The third thing was the menu on the top of the screen. I have to tell you, it doesn't operate at all yet, it's only drawn to the screen so we don't have a blank line there. But of course it wasn't as easy as a bunch of writelns or couts. I had to draw the subtitles as pictures to the screen and they had a very nasty way of working. It's all done in Dropdown::chalk():
void Dropdown::chalk(int16 x, int16 y, char t, Common::String z, bool valid) {
 byte ander;
 if (valid)
  ander = 255;
  ander = 170;

 for (byte fv = 0; fv < z.size(); fv++)
  for (byte ff = 0; ff < 8; ff++) {
   byte pixel = ~(_vm->_gyro.little[z[fv]][ff] & ander); // Note that it's the bitwise NOT operator!
   for (byte bit = 0; bit < 8; bit++) {
    byte pixelBit = (pixel >> bit) & 1;
    *_vm->_graph.getPixel(x * 8 + fv * 8 + 7 - bit, y + ff) = pixelBit + (pixelBit << 1) + (pixelBit << 2);
    // We don't have to bother with the planes, since they all have the same value. See the original.
    // Note that it's the bitwise OR operator!

 if (! z.contains(t))
 else {
  byte fv;
  for (fv = 0; z[fv] != t; fv++); // Search for the character in the string.
  // Similar to the cycle before.
  byte pixel = ~ ander;
  for (byte bit = 0; bit < 8; bit++) {
   byte pixelBit = (pixel >> bit) & 1;
   *_vm->_graph.getPixel(x * 8 + fv * 8 + 7 - bit, y + 8) = pixelBit | (pixelBit << 1) | (pixelBit << 2);

At least here I didn't have to blank out the pixels or bother with planes and these made the whole thing a little bit easier. (In truth understanding the original Pacal code was much harder then implementing it in C++ again.) There is two stances of a menu item: valid (black) and invalid (grayed out). In truth, there's a third one: highlighted, but since the menu doesn't operate yet, I didn't have to bother with the implementation of it. Depending on the current state of the menu item, we get the pixels of the characters with bitwise operations. According to the original code, the planes all have the same value (since in dropdown.pas chalk() does the same for every plane), and since we have 1 byte for every row of a character in 'little', all the characters are 8 pixels wide as well. After that comes the underlining of a character of every text with a very similar algorithm and that's it: we are done. We call chalk() for every menu item after drawing a gray bar on the top of the screen and finally everything looks fine.

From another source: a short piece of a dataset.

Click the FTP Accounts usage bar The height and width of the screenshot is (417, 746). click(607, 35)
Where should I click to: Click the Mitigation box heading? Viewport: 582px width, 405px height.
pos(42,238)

Implementing the drop-down menu system will remain for after midterm. My main concerns now are to make Avvy move around in the room with the help of the arrow keys, and if possible, put him into the bed at the beginning of the game, and make the speech bubble system work along with text input, so I'll be able to display the first few animations of the game (when Avalot wakes up to the screaming of her wife). I hope I'll be able to do all of this before midterm. I am giving it all I've got, and we'll soon see the result of it.


  1. Perhaps it is worth to do the vertical scaling, so the image is not so squeezed?

  2. Good work!

    In case you're wondering where Trip got its name, it comes from the heraldic word "trippant" meaning "walking": http://en.wikipedia.org/wiki/Attitude_%28heraldry%29#Passant . I made up much of this stuff independently (I remember working out the AND/XOR algorithm with pencil and paper) so I had to make up a lot of names rather quickly.